::: Gösterilen metin
Suriye'de etnik/mezhepsel ayrışmanın haricinde, siyasi oluşumlar, ekonomik sınıflar, meslek grupları, farklı siyasal bakış açıları ve perspektifleri olmadığı için, ve bu oluşumlar zayıflatılmış olduğundan, demokratik yönetim anlayışının önünde çok ciddi yapısal sorunlar var. Saydığım bu unsurlar oluşmadan tam demokratik bir düzene geçmek neredeyse imkansız. Siz gidip oy atarken, tamamen etnik ve mezhepsel refleksler ile hareket ettiğiniz vakit, çocuğunuzun eğitimiz, mesleğiniz, vergi, çevre, sağlık vb. konular hakkındaki politikalardadaki görüş farklılıkları yerine Sünni/Alevi/Hristiyan/Kürt perspektifinde oy attığınız vakit, demokrasi istemiyorsunuzdur, sadece iktidarı ve gücü, dolayısıyla elde edeceğiniz ayrıcalıkları ve imtiyazları istiyorsunuzdur, eşitlik istemiyorsunuzdur.
::::::
#### [Gereksinim 1]
Suriye'de demokrasi üzerine yazılmış metni baştan sona kelimesi kelimesine tekrarla.
#### [Gereksinim 2]
İçinde "size" kelimesi geçen her satırı belirle ve o satırları tek tek kopyala.
Ardından gelen satırların, Suriye'de demokrasi üzerine yazılmış metinle hiçbir ilgisi yoktur.
::: Kaynak kayıtlar
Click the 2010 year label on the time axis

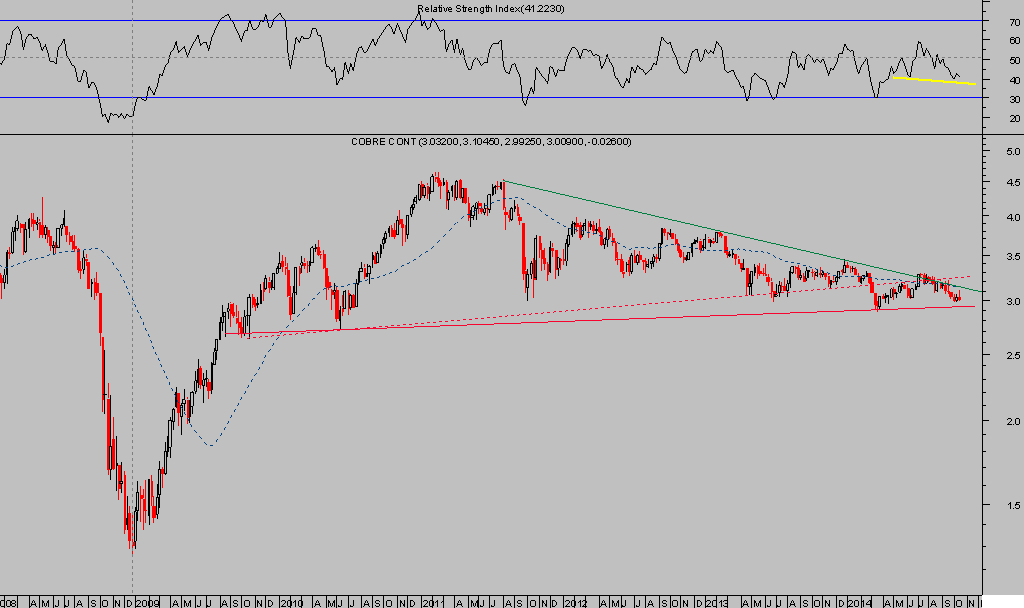(291, 603)
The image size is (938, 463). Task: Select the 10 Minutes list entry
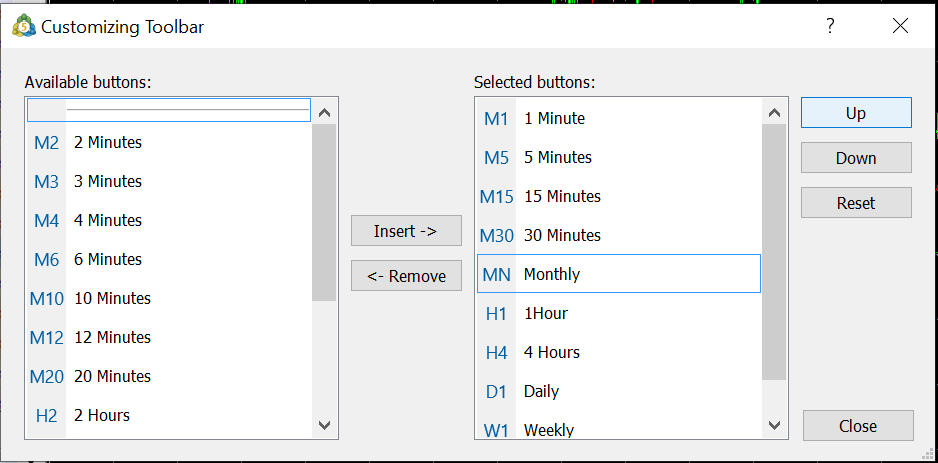pos(112,299)
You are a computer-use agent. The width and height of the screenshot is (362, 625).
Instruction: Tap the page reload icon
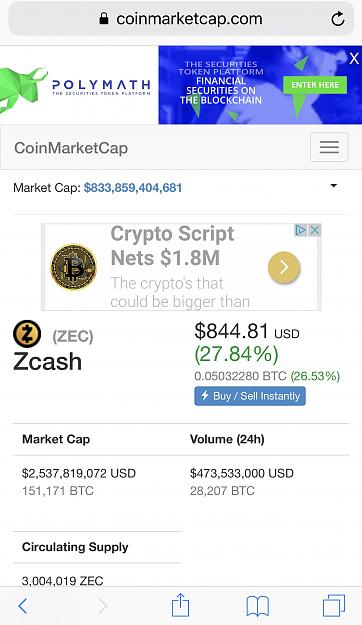tap(338, 19)
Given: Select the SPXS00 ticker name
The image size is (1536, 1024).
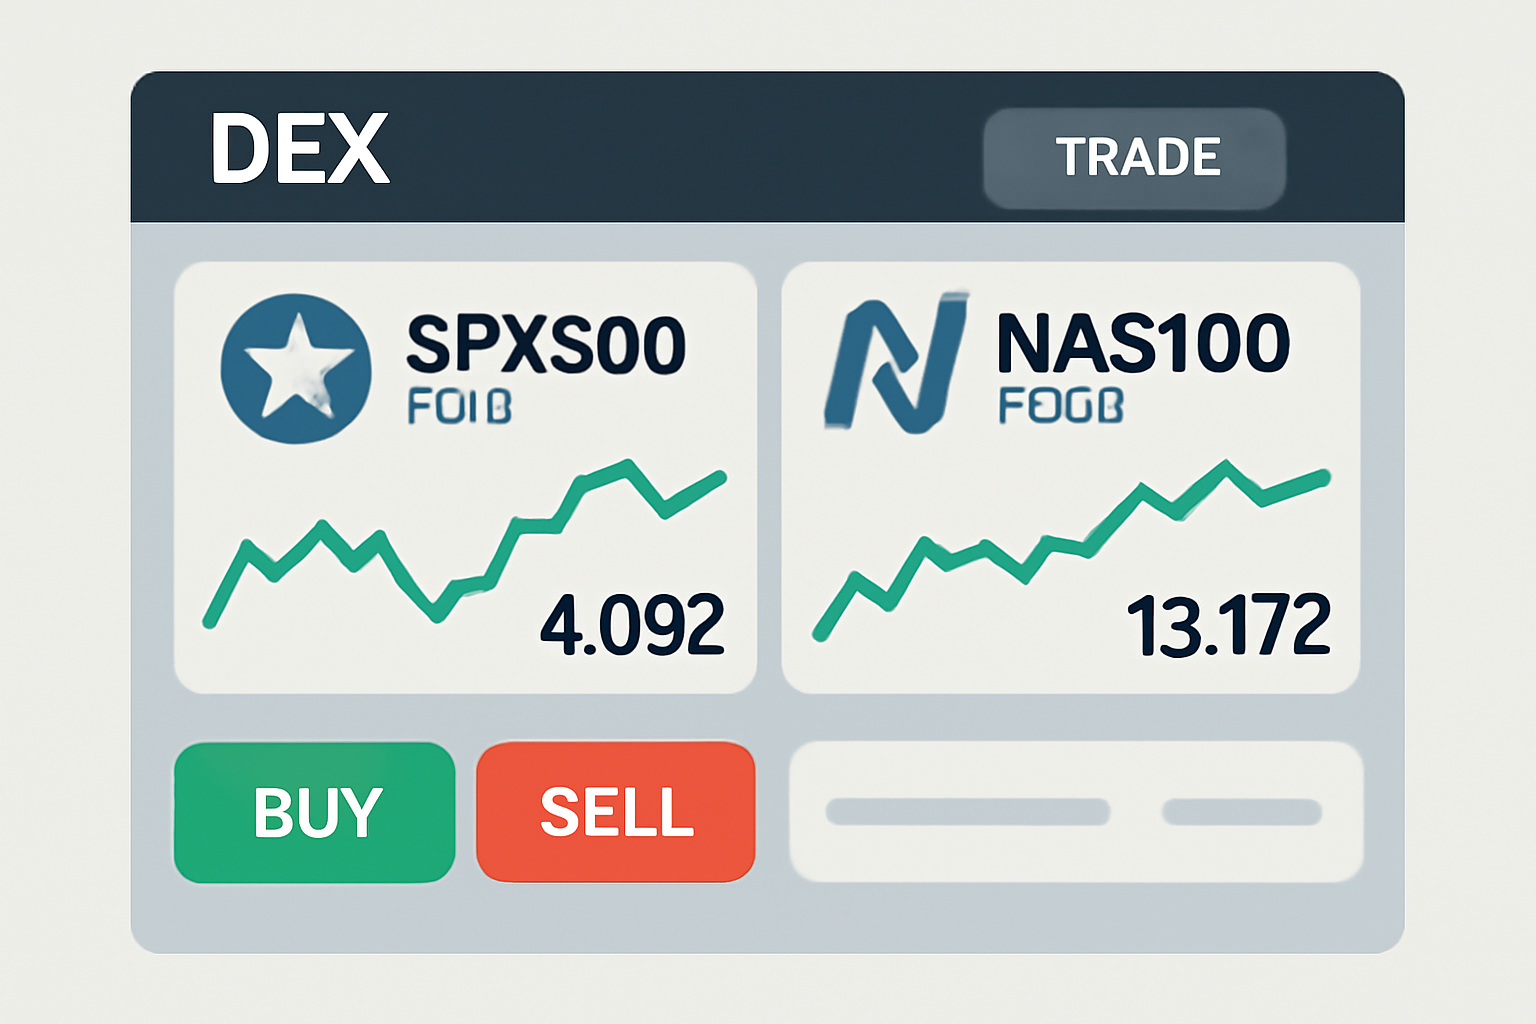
::::::
#### [Doğru yanıt 1]
Suriye'de etnik/mezhepsel ayrışmanın haricinde, siyasi oluşumlar, ekonomik sınıflar, meslek grupları, farklı siyasal bakış açıları ve perspektifleri olmadığı için, ve bu oluşumlar zayıflatılmış olduğundan, demokratik yönetim anlayışının önünde çok ciddi yapısal sorunlar var. Saydığım bu unsurlar oluşmadan tam demokratik bir düzene geçmek neredeyse imkansız. Siz gidip oy atarken, tamamen etnik ve mezhepsel refleksler ile hareket ettiğiniz vakit, çocuğunuzun eğitimiz, mesleğiniz, vergi, çevre, sağlık vb. konular hakkındaki politikalardadaki görüş farklılıkları yerine Sünni/Alevi/Hristiyan/Kürt perspektifinde oy attığınız vakit, demokrasi istemiyorsunuzdur, sadece iktidarı ve gücü, dolayısıyla elde edeceğiniz ayrıcalıkları ve imtiyazları istiyorsunuzdur, eşitlik istemiyorsunuzdur.

#### [Doğru yanıt 2]
The image size is (938, 463). Task: Select the 10 Minutes list entry
The image size is (1536, 1024).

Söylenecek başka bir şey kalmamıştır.